Tudo começa em junho de 1954, e dura exatamente dez dias. Emmett Watson se envolveu com problemas no passado, e por isso estava em um reformatório no Kansas. Por conta da morte de seu pai, foi libertado alguns meses antes do fim de sua pena, já que agora é o único responsável por Billy, o irmão de 8 anos. Billy estava sob os cuidados de Sally, que vive em uma fazenda vizinha.
Um funcionário leva Emmett de volta para casa, no Nebraska, sem perceber que tinha mais dois ocupantes escondidos no carro: Duchess e Woolly, dois companheiros do reformatório.
“A vida num reformatório agrícola é programada para embotar o espírito.”
Bom, tudo que Emmett e Billy desejavam era recomeçar a vida na Califórnia. O plano era simples: Emmett tem certa experiência com construção civil, e buscava uma cidade que estivesse em rápido crescimento, pois pretendia reformar e vender casas. A Califórnia parecia promissora segundo a enciclopédia, ao mesmo tempo que parece ser o destino da mãe dos garotos, que deixou a família e enviava cartões postais ao longo da Estrada Lincoln.
Quando os planos vão por água abaixo
Entretanto, os novos amigos têm outros planos: depois de descobrirem que Emmett tem um carro – único bem que não foi tomado pelo banco, em razão das dívidas do pai, Duchess e Woolly querem ir até Nova York, em busca de uma herança que o avô de Woolly aparentemente deixou para o neto.

> INSTRUÇÕES
**a.** Responda com base no texto sobre Emmett Watson:
(i) Em que mês e ano a história começa?
(ii) Qual é a idade de Billy?
(iii) Para que cidade Duchess e Woolly querem ir?
**b.** Resuma em duas frases o texto sobre Emmett Watson.
**c.** Dê continuidade ao texto sobre Emmett Watson e seus companheiros a partir da última frase apresentada.
Os registros são um material à parte, distinto do texto.

> Registros de dados armazenados

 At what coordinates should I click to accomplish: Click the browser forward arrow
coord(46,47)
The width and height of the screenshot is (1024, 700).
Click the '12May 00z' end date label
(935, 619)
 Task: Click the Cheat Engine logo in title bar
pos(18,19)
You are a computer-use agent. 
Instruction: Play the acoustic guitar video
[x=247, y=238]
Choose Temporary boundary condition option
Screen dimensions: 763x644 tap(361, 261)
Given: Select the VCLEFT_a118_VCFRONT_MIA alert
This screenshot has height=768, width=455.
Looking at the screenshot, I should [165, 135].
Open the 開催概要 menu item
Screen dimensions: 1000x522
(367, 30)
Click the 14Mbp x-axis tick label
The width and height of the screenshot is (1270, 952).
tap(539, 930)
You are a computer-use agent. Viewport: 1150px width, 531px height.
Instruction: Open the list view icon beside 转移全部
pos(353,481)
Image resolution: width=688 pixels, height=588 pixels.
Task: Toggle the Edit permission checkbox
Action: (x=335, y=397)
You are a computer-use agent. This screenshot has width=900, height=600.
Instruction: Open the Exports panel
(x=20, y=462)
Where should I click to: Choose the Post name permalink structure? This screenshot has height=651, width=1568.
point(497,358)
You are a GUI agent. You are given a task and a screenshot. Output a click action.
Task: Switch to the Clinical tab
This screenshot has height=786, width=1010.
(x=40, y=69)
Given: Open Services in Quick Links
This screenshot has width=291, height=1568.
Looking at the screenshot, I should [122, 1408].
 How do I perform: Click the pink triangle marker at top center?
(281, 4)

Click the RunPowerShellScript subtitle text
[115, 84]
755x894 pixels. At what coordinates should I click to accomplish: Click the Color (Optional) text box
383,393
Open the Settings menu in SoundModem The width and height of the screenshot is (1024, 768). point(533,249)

> RESPOSTAS EM ORDEM
**a.**
(i) Junho de 1954.
(ii) 8 anos.
(iii) Nova York.

**b.** Em junho de 1954, Emmett Watson é libertado de um reformatório no Kansas antes do fim da pena, por causa da morte do pai, e passa a ser o único responsável pelo irmão Billy, de 8 anos. Emmett e Billy querem recomeçar a vida na Califórnia, mas Duchess e Woolly, companheiros do reformatório que viajaram escondidos no carro do funcionário, querem ir até Nova York em busca de uma herança que o avô de Woolly aparentemente deixou para o neto.

**c.**
Acontece que Emmett conhece bem seus ex-colegas, e não está muito entusiasmado com os planos, mas se vê sem alternativas quando Duchess foge com o velho Studebaker – e com todo o dinheiro economizado, para Nova York.
Ao mesmo tempo preocupado com Billy, Emmett vai atrás dos amigos e os quatro se envolvem em aventuras, confusões, reencontros com o passado, num caminho de amadurecimento e despedidas. Acima de tudo, é uma jornada sobre garotos se tornando homens.
“Porque é só quando vê que está mesmo abandonado, que você se conforma com o fato de que tudo que acontecer em seguida está em suas mãos, não depende de mais ninguém.”
Um primeiro encontro promissor
Primeira vez que leio um livro do autor, e já me tornei fã. O livro anterior de Towles, Um Cavalheiro em Moscou, foi publicado em 2018 no Brasil, também pela Intrínseca. Ficou dois anos na lista de best-sellers do New York Times, o que aumentou as expectativas com relação a A Estrada Lincoln. É um calhamaço, que passou a falsa impressão de ser um livro sobre a road trip, quando temos na verdade muitas outras estórias sendo contadas. Towles é um grande contador de estórias e isso se reflete nos personagens, que são falhos, persistentes, super carismáticos.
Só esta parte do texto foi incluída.